The Act seeks to promote access to Tibet for U.S. diplomats, journalists, and tourists by denying entry into the United States for Chinese officials deemed responsible for "restricting" access to Tibet.
According to the Act, U.S. citizens should be granted "unlimited access" to Tibet, a part of the Chinese territory; otherwise, the U.S. will "retaliate" against China.
The Act defames the opening-up policy of China's Tibet and applies discriminatory visa policies to Chinese officials in charge of Tibet-related affairs.
The Act interferes grossly in China's domestic affairs with reckless disregard for facts and goes against the basic norms of international relations.
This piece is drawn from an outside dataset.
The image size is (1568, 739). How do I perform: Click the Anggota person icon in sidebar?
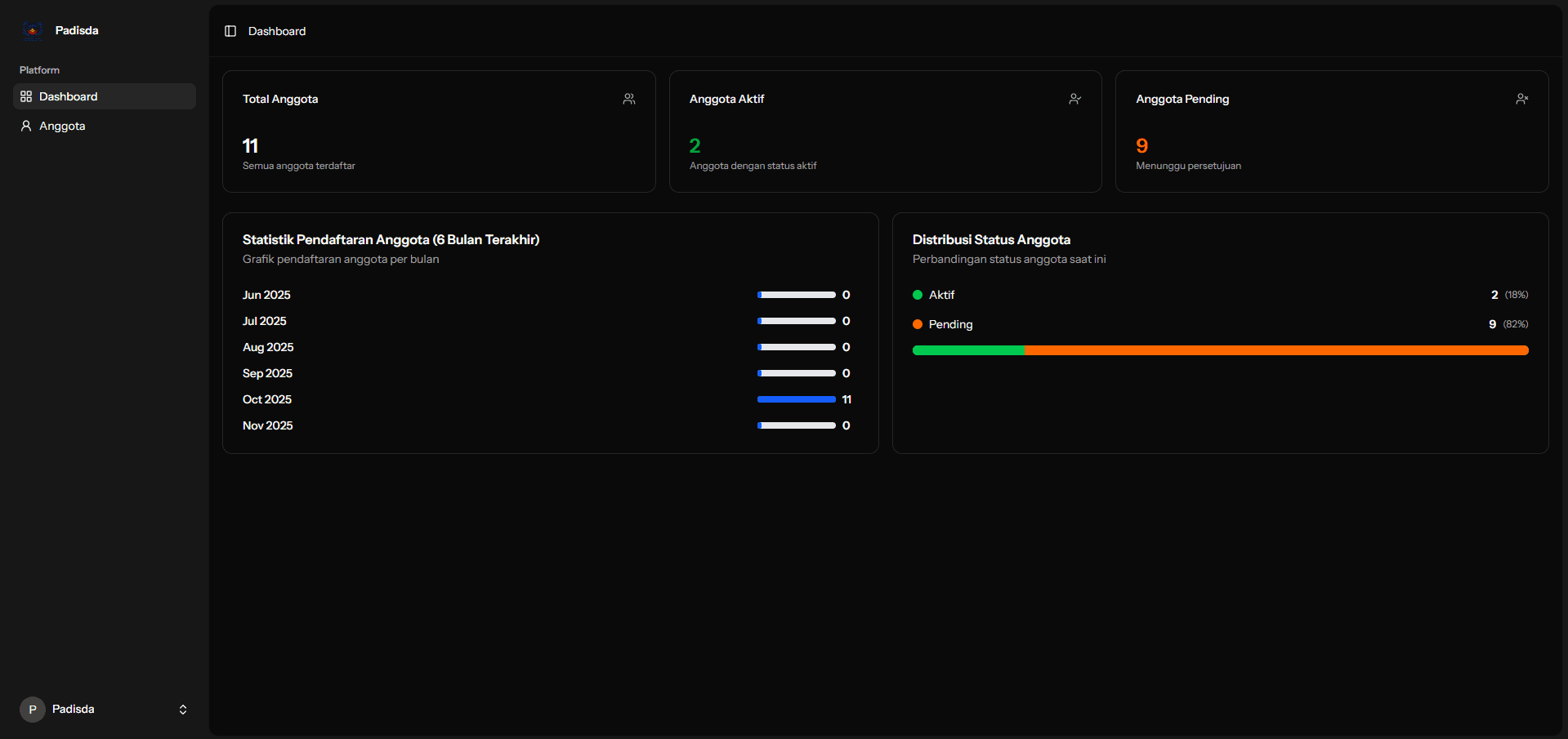[26, 126]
It sent a seriously wrong message to "Tibetan independence" forces.
The attempt by the U.S. to apply its domestic law on Chinese soil is judicially flawed in the first place.
Over the past four decades, China grants eligible foreign nationals legal access to Tibet and Tibetan areas in other provinces.
Tibetan pilgrims prostrate themselves in Lhasa, capital city of Southwest China's Tibet Autonomous Region. /VCG Photo
Since 2015, U.S. visitors to Tibet and Tibetan areas totaled nearly 40,000, including the high-level delegation of the U.S. Congress at the invitation of the Chinese government in November 2015.
Meanwhile, taking into consideration Tibet's special geographic and climatic conditions, cultural characteristics, transportation, and hospitality service capacities, the Chinese government has taken certain administrative measures in accordance with laws and regulations for foreigners to enter Tibet. This is totally necessary and justified.
In the past six decades since the democratic reforms in Tibet Autonomous Region the Chinese government has shown the utmost respect for human rights. It has realized the all-round development of human rights and made great progress in the cause of human rights in Tibet.
As declared by the Chinese government, China's door to the outside world will open even wider, so will Tibet and Tibetan areas in other provinces.
China welcomes more foreigners to visit, travel to and do business in China's Tibetan areas.
Tibet-related affairs belong to China's domestic affairs that no foreign country can interfere in. The U.S. should be aware that Tibet-related affairs concern China's national interests.
Therefore, the U.S. should stick to its commitments by refraining from interfering in China's domestic affairs and eliminating any negative influence brought by the Act so as to avoid impairing China-U.S. ties and cooperation in major areas.